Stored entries
----------------------------------------
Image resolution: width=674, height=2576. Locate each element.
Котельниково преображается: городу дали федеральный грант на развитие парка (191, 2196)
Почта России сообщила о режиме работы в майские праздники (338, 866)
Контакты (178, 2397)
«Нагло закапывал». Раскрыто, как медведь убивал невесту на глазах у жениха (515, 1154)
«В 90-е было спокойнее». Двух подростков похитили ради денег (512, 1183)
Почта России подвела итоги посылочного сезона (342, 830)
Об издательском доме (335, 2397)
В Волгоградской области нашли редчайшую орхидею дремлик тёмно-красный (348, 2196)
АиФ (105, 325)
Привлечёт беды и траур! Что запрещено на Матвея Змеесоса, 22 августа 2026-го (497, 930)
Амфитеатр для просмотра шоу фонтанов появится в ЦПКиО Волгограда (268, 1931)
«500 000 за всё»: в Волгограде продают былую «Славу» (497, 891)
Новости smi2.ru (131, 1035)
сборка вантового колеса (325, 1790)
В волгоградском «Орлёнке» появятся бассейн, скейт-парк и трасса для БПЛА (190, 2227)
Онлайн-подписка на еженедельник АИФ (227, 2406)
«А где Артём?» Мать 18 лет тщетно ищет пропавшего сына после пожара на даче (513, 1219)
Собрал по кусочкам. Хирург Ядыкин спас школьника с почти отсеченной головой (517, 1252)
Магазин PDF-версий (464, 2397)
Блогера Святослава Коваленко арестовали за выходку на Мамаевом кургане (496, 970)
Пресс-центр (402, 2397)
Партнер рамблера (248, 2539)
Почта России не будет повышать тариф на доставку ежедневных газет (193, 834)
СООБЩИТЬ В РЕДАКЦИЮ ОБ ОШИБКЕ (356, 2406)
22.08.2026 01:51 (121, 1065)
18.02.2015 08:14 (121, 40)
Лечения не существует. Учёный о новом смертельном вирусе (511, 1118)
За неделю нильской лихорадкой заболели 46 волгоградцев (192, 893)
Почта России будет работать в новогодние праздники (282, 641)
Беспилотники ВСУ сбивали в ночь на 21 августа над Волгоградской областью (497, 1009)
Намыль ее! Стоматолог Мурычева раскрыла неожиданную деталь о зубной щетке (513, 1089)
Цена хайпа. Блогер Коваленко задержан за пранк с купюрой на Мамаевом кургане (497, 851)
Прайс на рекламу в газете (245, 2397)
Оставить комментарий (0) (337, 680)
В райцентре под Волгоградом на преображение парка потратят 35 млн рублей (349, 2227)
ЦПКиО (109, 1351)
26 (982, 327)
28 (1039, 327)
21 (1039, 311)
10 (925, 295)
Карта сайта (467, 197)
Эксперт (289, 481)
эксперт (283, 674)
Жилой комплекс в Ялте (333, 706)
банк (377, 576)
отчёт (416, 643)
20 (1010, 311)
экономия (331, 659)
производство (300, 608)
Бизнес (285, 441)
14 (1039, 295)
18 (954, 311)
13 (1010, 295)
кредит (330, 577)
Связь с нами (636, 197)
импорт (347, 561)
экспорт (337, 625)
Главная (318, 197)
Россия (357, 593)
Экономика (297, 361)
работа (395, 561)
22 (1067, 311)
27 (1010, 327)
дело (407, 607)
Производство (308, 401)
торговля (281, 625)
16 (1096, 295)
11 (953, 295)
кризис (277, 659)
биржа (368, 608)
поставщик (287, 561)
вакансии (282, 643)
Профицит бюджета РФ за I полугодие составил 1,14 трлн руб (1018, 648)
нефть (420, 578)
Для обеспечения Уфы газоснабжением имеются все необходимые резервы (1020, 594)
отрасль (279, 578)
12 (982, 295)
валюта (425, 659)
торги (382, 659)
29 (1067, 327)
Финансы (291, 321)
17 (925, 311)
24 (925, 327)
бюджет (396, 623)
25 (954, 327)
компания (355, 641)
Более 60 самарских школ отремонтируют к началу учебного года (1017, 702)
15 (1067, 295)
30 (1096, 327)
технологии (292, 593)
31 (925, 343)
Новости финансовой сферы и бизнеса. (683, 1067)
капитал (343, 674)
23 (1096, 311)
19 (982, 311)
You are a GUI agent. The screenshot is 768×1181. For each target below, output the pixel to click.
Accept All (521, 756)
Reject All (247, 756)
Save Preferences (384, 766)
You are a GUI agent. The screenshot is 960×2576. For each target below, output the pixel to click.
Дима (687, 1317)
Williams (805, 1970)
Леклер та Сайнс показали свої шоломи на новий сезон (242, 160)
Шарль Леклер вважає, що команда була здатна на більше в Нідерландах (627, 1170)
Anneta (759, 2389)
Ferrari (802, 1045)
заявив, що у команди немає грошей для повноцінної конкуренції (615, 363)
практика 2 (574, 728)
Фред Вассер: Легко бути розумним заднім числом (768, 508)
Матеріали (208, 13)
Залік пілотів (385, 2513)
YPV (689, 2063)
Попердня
----------------------------------------
| Problem |
Please reproduce each line above exactly as written.

| Exercise solution |
Image resolution: width=674, height=2576. Locate each element.
Котельниково преображается: городу дали федеральный грант на развитие парка (191, 2196)
Почта России сообщила о режиме работы в майские праздники (338, 866)
Контакты (178, 2397)
«Нагло закапывал». Раскрыто, как медведь убивал невесту на глазах у жениха (515, 1154)
«В 90-е было спокойнее». Двух подростков похитили ради денег (512, 1183)
Почта России подвела итоги посылочного сезона (342, 830)
Об издательском доме (335, 2397)
В Волгоградской области нашли редчайшую орхидею дремлик тёмно-красный (348, 2196)
АиФ (105, 325)
Привлечёт беды и траур! Что запрещено на Матвея Змеесоса, 22 августа 2026-го (497, 930)
Амфитеатр для просмотра шоу фонтанов появится в ЦПКиО Волгограда (268, 1931)
«500 000 за всё»: в Волгограде продают былую «Славу» (497, 891)
Новости smi2.ru (131, 1035)
сборка вантового колеса (325, 1790)
В волгоградском «Орлёнке» появятся бассейн, скейт-парк и трасса для БПЛА (190, 2227)
Онлайн-подписка на еженедельник АИФ (227, 2406)
«А где Артём?» Мать 18 лет тщетно ищет пропавшего сына после пожара на даче (513, 1219)
Собрал по кусочкам. Хирург Ядыкин спас школьника с почти отсеченной головой (517, 1252)
Магазин PDF-версий (464, 2397)
Блогера Святослава Коваленко арестовали за выходку на Мамаевом кургане (496, 970)
Пресс-центр (402, 2397)
Партнер рамблера (248, 2539)
Почта России не будет повышать тариф на доставку ежедневных газет (193, 834)
СООБЩИТЬ В РЕДАКЦИЮ ОБ ОШИБКЕ (356, 2406)
22.08.2026 01:51 (121, 1065)
18.02.2015 08:14 (121, 40)
Лечения не существует. Учёный о новом смертельном вирусе (511, 1118)
За неделю нильской лихорадкой заболели 46 волгоградцев (192, 893)
Почта России будет работать в новогодние праздники (282, 641)
Беспилотники ВСУ сбивали в ночь на 21 августа над Волгоградской областью (497, 1009)
Намыль ее! Стоматолог Мурычева раскрыла неожиданную деталь о зубной щетке (513, 1089)
Цена хайпа. Блогер Коваленко задержан за пранк с купюрой на Мамаевом кургане (497, 851)
Прайс на рекламу в газете (245, 2397)
Оставить комментарий (0) (337, 680)
В райцентре под Волгоградом на преображение парка потратят 35 млн рублей (349, 2227)
ЦПКиО (109, 1351)
26 (982, 327)
28 (1039, 327)
21 (1039, 311)
10 (925, 295)
Карта сайта (467, 197)
Эксперт (289, 481)
эксперт (283, 674)
Жилой комплекс в Ялте (333, 706)
банк (377, 576)
отчёт (416, 643)
20 (1010, 311)
экономия (331, 659)
производство (300, 608)
Бизнес (285, 441)
14 (1039, 295)
18 (954, 311)
13 (1010, 295)
кредит (330, 577)
Связь с нами (636, 197)
импорт (347, 561)
экспорт (337, 625)
Главная (318, 197)
Россия (357, 593)
Экономика (297, 361)
работа (395, 561)
22 (1067, 311)
27 (1010, 327)
дело (407, 607)
Производство (308, 401)
торговля (281, 625)
16 (1096, 295)
11 (953, 295)
кризис (277, 659)
биржа (368, 608)
поставщик (287, 561)
вакансии (282, 643)
Профицит бюджета РФ за I полугодие составил 1,14 трлн руб (1018, 648)
нефть (420, 578)
Для обеспечения Уфы газоснабжением имеются все необходимые резервы (1020, 594)
отрасль (279, 578)
12 (982, 295)
валюта (425, 659)
торги (382, 659)
29 (1067, 327)
Финансы (291, 321)
17 (925, 311)
24 (925, 327)
бюджет (396, 623)
25 (954, 327)
компания (355, 641)
Более 60 самарских школ отремонтируют к началу учебного года (1017, 702)
15 (1067, 295)
30 (1096, 327)
технологии (292, 593)
31 (925, 343)
Новости финансовой сферы и бизнеса. (683, 1067)
капитал (343, 674)
23 (1096, 311)
19 (982, 311)
You are a GUI agent. The screenshot is 768×1181. For each target below, output the pixel to click.
Accept All (521, 756)
Reject All (247, 756)
Save Preferences (384, 766)
You are a GUI agent. The screenshot is 960×2576. For each target below, output the pixel to click.
Дима (687, 1317)
Williams (805, 1970)
Леклер та Сайнс показали свої шоломи на новий сезон (242, 160)
Шарль Леклер вважає, що команда була здатна на більше в Нідерландах (627, 1170)
Anneta (759, 2389)
Ferrari (802, 1045)
заявив, що у команди немає грошей для повноцінної конкуренції (615, 363)
практика 2 (574, 728)
Фред Вассер: Легко бути розумним заднім числом (768, 508)
Матеріали (208, 13)
Залік пілотів (385, 2513)
YPV (689, 2063)
Попердня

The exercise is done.